Then, the CPU 92 adds the discharge amount correction amount ΔI to the peak current base value Ib to calculate the peak instruction value Ipeak* (S40). Then, the CPU 92 acquires an upper limit guard value Ith (S42). The CPU 92 determines whether or not the peak instruction value Ipeak* is greater than the upper limit guard value Ith (S44). When the CPU 92 determines that the peak instruction value Ipeak* is greater than the upper limit guard value Ith (S44: YES), the CPU 92 stores the peak instruction value Ipeak* as the upper limit guard value Ith in the memory 94 (S46).

When the CPU 92 completes the process of step S46 or when the CPU 92 makes a negative determination in step S44, the CPU 92 temporarily terminates the series of processes shown in FIG. 6.

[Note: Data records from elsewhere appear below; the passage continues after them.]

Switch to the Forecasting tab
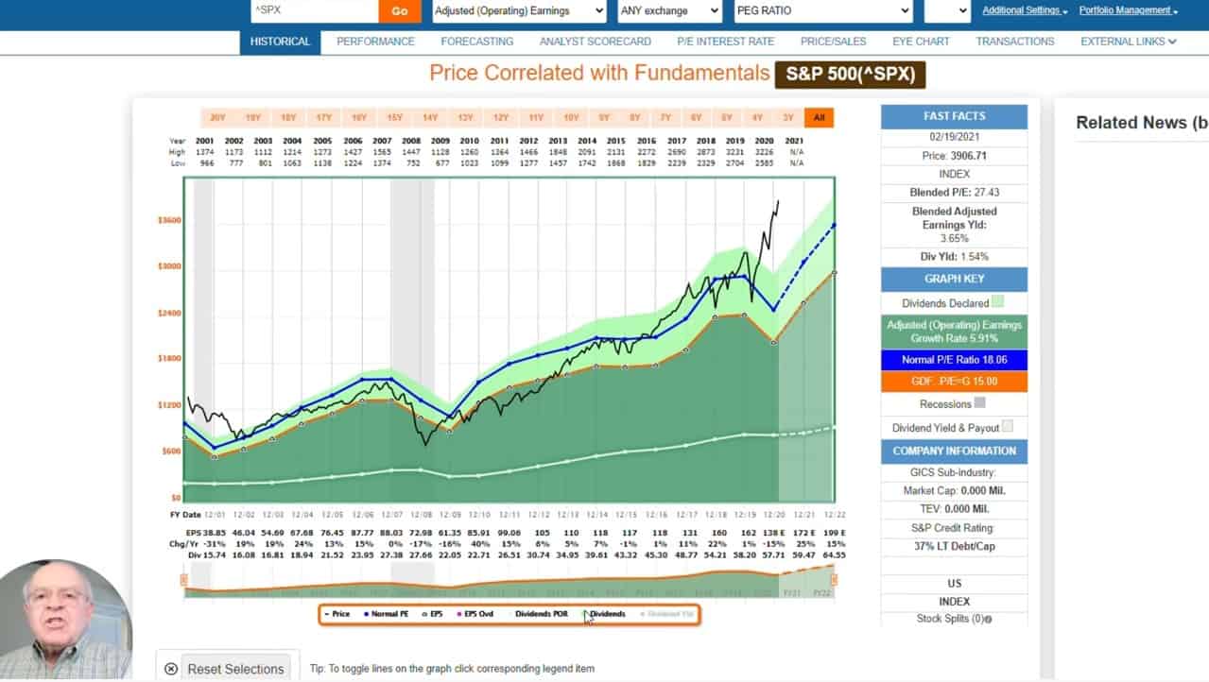1209x682 pixels. 476,42
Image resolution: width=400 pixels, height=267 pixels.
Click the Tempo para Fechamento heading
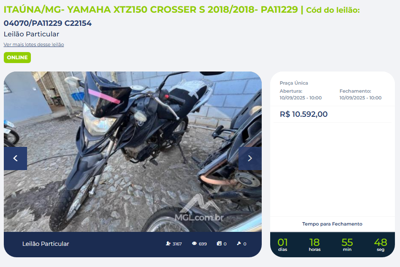pyautogui.click(x=332, y=224)
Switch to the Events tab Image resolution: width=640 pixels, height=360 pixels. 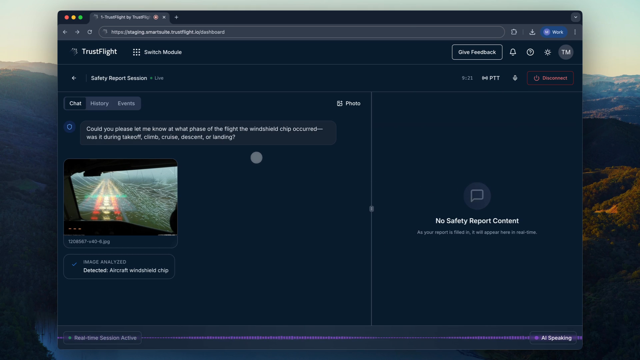pyautogui.click(x=126, y=103)
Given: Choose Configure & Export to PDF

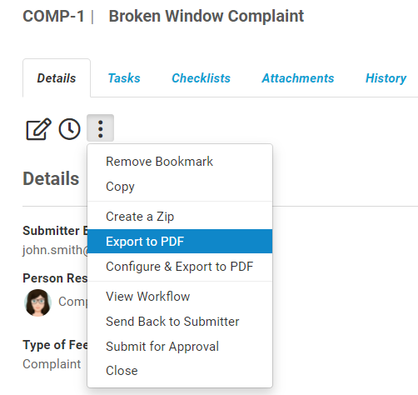Looking at the screenshot, I should tap(180, 267).
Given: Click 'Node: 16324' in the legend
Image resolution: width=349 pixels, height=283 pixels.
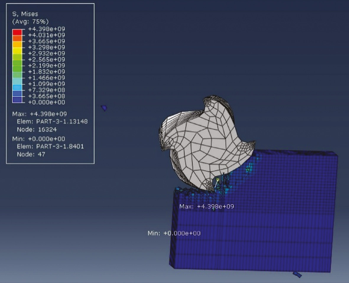Looking at the screenshot, I should point(37,129).
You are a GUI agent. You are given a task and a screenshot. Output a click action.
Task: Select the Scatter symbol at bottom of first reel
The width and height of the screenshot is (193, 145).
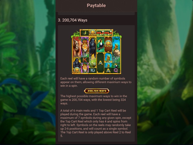(x=77, y=70)

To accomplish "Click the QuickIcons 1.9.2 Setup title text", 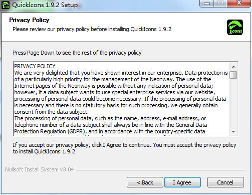I will click(45, 5).
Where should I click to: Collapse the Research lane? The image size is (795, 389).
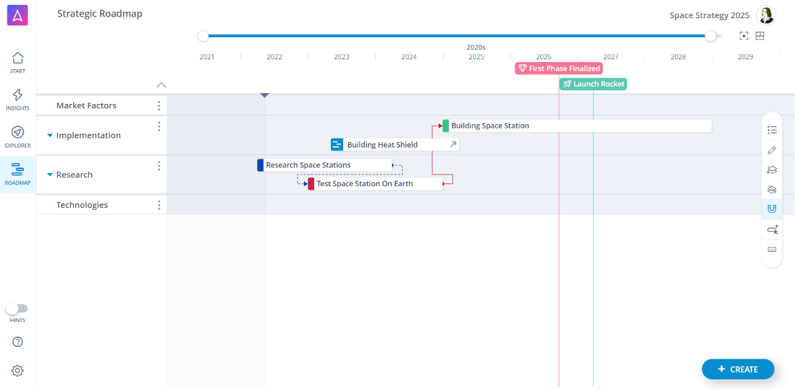50,175
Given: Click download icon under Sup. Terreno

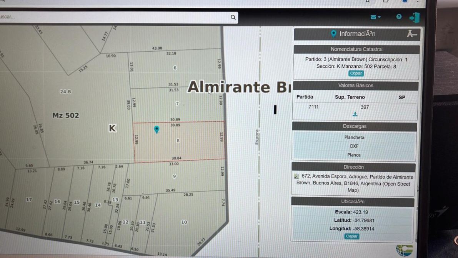Looking at the screenshot, I should (355, 114).
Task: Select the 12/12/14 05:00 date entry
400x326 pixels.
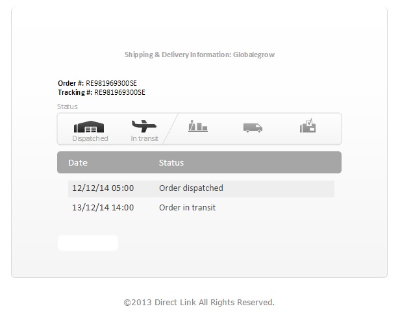Action: point(103,188)
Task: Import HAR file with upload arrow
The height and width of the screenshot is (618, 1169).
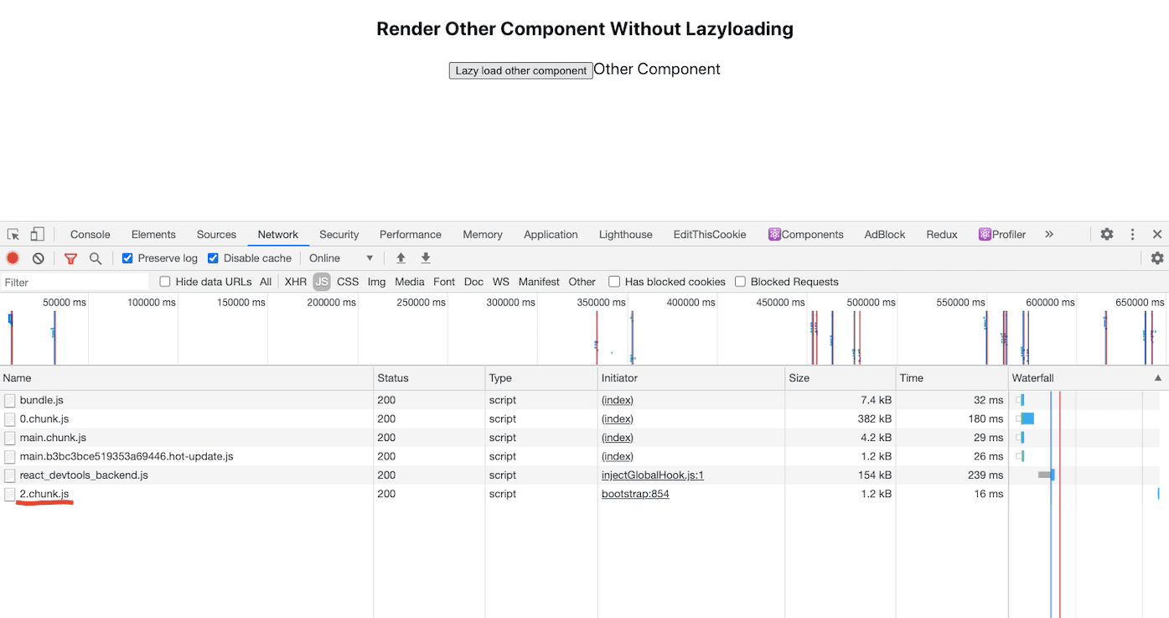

FIG. 8 shows the procedures for setting the upper limit guard value Ith. In the processing shown in FIG. 8, the CPU 92 executes programs stored in the memory 94 to realize the processing of the injection valve operation processor M30 shown in FIG. 3. The processing shown in FIG. 8 is repeated in, for example, predetermined cycles. It is desirable that the cycle in this case at the maximum value assumed as the rotation speed NE be a time corresponding to approximately a single combustion cycle or a time that is shorter that a single combustion cycle.

In the series of processes shown in FIG. 8, the CPU 92 further determines whether or not the logical conjunction of conditions (A) to (D), which are shown below, is true (S50). This process determines whether or not fuel pressure control processor M20 has controlled the fuel pressure PF to converge on the target fuel pressure PF*.

(A) Condition indicating that the fluctuation amount of the target fuel pressure PF* is less than or equal to a specified amount. In the present embodiment, this condition is quantified as a condition indicating that the absolute value of the difference in the target average value PF*a and the target fuel pressure PF* in the present control cycle of the processing of FIG. 8 is less than or equal to the threshold value ST*.

(B) Condition indicating that the fluctuation amount of the fuel pressure PF is less than a specified amount. In the present embodiment, this condition is quantified as a condition indicating that the absolute value of the difference in the fuel pressure average value PFa and the fuel pressure PF in the present control cycle of the processing of FIG. 8 is less than or equal to a threshold value ST.

(C) Condition indicating that the absolute value of the difference in the fuel pressure PF and the target fuel pressure PF* is less than or equal to a specified amount Δth.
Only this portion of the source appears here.